─── Materials provided
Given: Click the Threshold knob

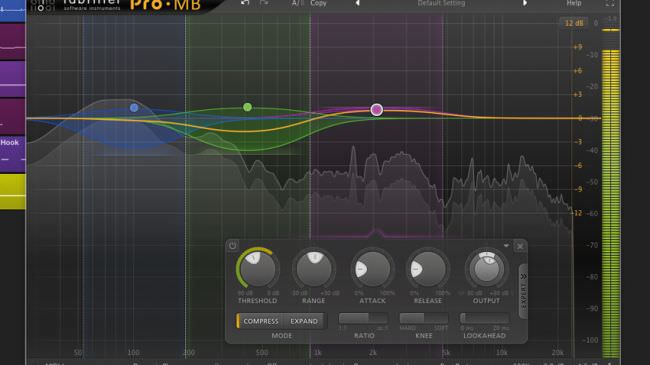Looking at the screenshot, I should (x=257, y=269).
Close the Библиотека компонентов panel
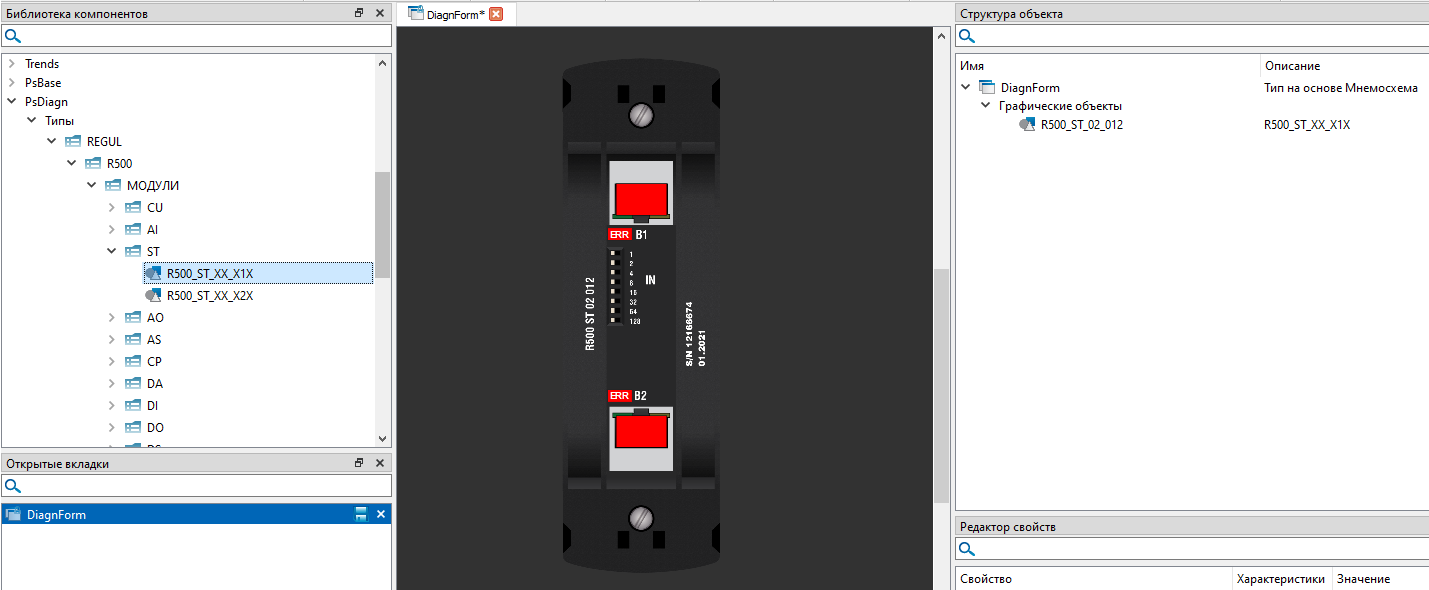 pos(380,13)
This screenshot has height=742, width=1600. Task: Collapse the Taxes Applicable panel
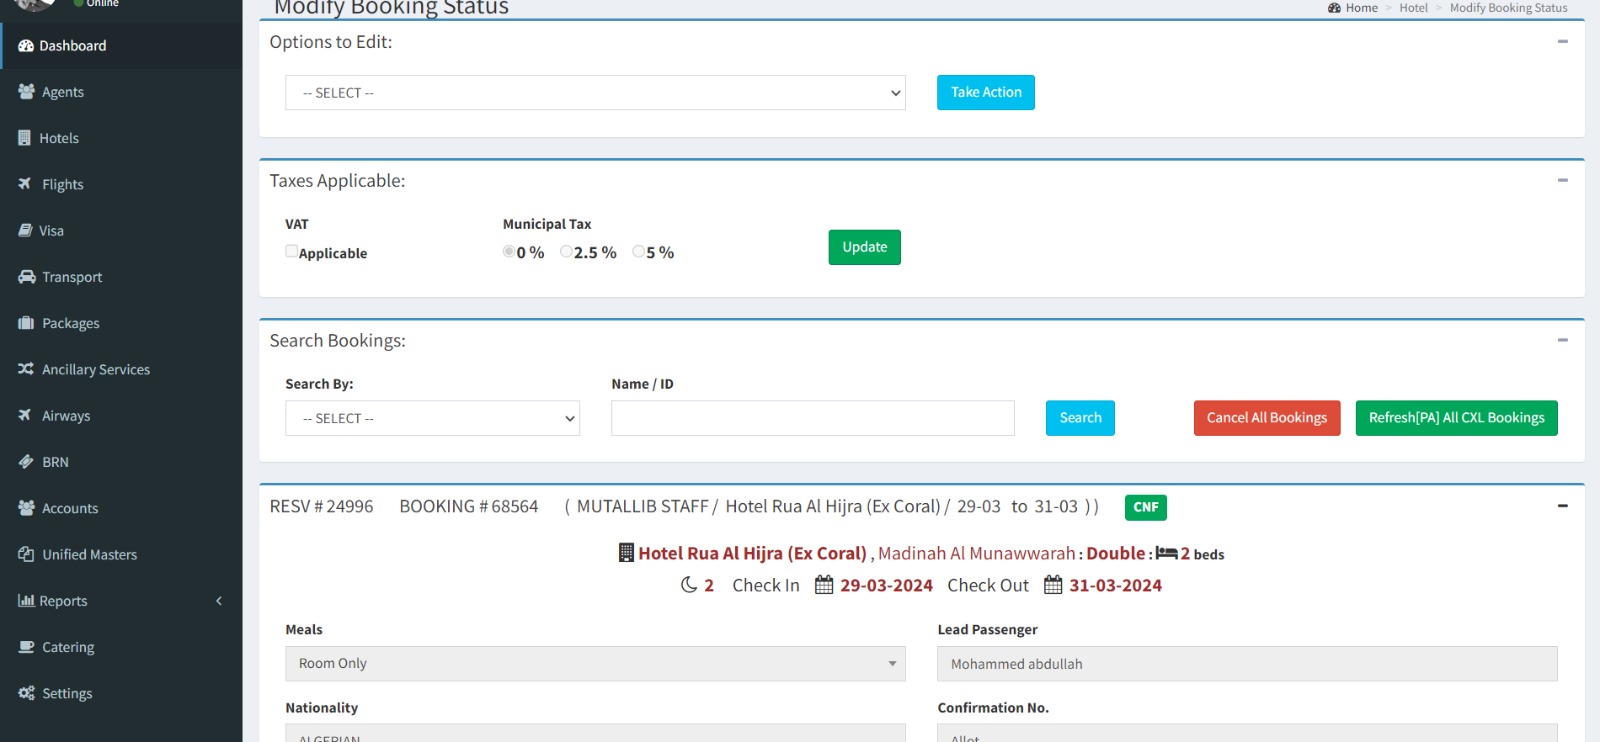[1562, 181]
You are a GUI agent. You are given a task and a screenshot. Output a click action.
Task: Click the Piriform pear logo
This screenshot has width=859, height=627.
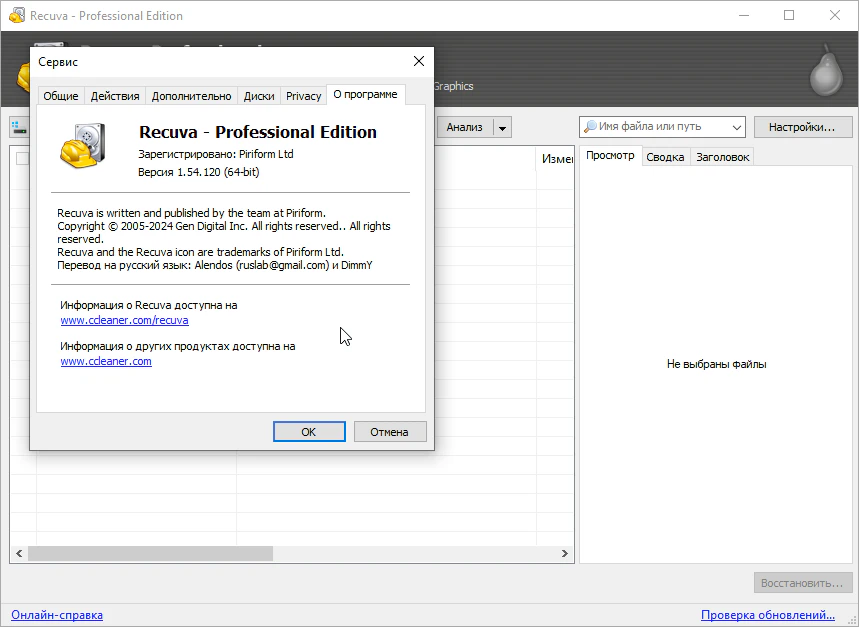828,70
──────
─── Materials provided
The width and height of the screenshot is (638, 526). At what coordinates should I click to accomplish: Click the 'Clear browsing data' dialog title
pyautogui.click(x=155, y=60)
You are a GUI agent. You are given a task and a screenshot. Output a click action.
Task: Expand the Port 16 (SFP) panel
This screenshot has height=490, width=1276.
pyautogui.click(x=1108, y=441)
──────
What is expected — The copy should hold only the lines from the one with "Given: Click the Threshold knob" through the one with "Task: Click the Piriform pear logo", exactly as they stand above. Leave out the pictures.

Solution to this problem —
Given: Click the Threshold knob

Looking at the screenshot, I should (x=257, y=269).
Close the Библиотека компонентов panel
 pos(380,13)
This screenshot has height=742, width=1600. Task: Collapse the Taxes Applicable panel
[1562, 181]
You are a GUI agent. You are given a task and a screenshot. Output a click action.
Task: Click the Piriform pear logo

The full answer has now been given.